Is it because those who have to bear the risks (e.g. RBMK on-site engineers)
aren't the same who'd pass on information through the administrative chain?
Was the main thing missing free information flow? Could communism work if all
economic/infrastructure/administration units would just be forced to publish
all their data in raw form, so other people could analyse it and make better
decisions?

------
amenghra
The problem with the plan was that the government would have had to compensate
the power plants for shutting down earlier than planned + pay to import
(supposedly coal generated) power from neighboring countries.

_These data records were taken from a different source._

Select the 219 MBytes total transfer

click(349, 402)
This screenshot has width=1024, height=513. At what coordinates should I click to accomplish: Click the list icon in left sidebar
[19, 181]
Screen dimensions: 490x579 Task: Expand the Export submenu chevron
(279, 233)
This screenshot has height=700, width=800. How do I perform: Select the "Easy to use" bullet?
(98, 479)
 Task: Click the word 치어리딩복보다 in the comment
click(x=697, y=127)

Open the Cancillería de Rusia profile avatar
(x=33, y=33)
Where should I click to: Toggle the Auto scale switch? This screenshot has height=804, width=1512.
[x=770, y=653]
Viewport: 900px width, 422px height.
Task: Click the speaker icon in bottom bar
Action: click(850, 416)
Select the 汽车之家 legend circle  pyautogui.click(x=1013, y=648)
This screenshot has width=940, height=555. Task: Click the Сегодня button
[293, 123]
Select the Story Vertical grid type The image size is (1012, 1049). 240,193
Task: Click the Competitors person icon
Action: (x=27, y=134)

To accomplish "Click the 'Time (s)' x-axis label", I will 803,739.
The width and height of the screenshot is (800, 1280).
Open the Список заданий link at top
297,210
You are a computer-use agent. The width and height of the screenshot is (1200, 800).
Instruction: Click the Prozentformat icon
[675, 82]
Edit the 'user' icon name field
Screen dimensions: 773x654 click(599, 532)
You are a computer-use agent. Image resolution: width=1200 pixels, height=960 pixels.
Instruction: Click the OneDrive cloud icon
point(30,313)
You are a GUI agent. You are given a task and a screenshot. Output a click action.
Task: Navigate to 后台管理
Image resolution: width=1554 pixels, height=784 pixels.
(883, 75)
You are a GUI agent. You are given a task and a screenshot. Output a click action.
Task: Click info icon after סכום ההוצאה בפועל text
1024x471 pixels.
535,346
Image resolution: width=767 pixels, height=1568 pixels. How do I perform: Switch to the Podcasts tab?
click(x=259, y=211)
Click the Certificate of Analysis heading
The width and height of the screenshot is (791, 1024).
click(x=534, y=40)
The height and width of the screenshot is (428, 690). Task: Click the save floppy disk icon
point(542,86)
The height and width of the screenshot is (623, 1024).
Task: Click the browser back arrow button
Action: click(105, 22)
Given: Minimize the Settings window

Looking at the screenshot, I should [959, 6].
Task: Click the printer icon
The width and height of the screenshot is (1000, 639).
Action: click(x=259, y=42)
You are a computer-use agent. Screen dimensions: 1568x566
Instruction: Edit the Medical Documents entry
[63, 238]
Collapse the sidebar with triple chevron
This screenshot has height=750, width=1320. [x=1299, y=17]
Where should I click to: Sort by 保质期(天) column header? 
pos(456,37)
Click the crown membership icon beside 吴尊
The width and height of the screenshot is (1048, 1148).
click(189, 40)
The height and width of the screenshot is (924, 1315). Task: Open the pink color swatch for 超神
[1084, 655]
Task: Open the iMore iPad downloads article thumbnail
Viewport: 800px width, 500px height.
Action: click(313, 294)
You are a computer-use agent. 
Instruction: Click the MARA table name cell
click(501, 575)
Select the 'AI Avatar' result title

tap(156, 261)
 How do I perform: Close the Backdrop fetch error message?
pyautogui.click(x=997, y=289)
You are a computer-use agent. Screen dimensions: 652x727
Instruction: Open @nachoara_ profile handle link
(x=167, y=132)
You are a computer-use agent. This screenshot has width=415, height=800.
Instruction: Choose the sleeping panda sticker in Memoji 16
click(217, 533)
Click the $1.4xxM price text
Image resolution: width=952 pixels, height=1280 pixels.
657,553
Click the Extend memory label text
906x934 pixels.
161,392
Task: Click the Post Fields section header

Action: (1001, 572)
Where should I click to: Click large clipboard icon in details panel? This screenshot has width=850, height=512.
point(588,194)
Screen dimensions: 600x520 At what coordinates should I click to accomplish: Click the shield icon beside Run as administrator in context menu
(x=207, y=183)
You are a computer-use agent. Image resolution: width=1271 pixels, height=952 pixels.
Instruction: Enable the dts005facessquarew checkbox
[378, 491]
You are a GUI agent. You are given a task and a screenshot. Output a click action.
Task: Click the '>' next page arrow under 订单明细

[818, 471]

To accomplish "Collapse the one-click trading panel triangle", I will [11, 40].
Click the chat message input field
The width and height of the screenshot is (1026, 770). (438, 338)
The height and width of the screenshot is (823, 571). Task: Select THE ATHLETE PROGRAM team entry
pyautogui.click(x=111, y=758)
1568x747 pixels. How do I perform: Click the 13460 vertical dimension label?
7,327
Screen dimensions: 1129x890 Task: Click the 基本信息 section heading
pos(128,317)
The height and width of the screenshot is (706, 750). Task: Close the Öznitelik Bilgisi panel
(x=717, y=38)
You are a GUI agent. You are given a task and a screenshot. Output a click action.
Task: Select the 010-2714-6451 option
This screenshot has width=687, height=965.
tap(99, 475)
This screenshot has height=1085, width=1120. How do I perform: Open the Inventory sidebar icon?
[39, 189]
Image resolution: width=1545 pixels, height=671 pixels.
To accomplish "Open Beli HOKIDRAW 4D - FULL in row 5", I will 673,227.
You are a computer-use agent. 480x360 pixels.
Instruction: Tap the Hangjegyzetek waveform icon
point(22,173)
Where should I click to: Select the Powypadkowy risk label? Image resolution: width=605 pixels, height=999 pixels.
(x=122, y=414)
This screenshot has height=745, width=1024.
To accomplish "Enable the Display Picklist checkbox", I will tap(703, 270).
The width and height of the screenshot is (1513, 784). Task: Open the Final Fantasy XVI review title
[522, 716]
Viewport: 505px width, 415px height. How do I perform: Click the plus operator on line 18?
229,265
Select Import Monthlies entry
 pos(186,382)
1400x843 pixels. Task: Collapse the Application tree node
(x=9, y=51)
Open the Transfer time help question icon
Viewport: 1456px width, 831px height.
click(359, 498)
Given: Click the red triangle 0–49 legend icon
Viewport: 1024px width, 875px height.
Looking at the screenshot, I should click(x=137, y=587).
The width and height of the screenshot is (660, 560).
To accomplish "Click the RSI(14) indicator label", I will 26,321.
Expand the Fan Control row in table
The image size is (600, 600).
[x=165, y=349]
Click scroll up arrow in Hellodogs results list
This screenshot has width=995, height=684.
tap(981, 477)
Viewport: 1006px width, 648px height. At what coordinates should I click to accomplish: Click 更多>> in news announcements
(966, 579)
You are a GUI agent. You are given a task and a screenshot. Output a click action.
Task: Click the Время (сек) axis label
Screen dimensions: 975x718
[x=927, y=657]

The whole thing made no financial or ecological sense.

If you can read french, the official info (with both sides' opinion) is here:
[https://www.admin.ch/dam/gov/fr/Dokumentation/Abstimmungen/E...](https://www.admin.ch/dam/gov/fr/Dokumentation/Abstimmungen/Erl%C3%A4uterung%20des%20Bundesrates/novembre2016/27-11-2016_FR_screen.pdf.download.pdf/27-11-2016_FR_screen.pdf)

And a german version is available here:
[https://www.admin.ch/dam/gov/de/Dokumentation/Abstimmungen/N...](https://www.admin.ch/dam/gov/de/Dokumentation/Abstimmungen/Novembre2016/27-11-2016_DE_screen.pdf.download.pdf/27-11-2016_DE_screen.pdf)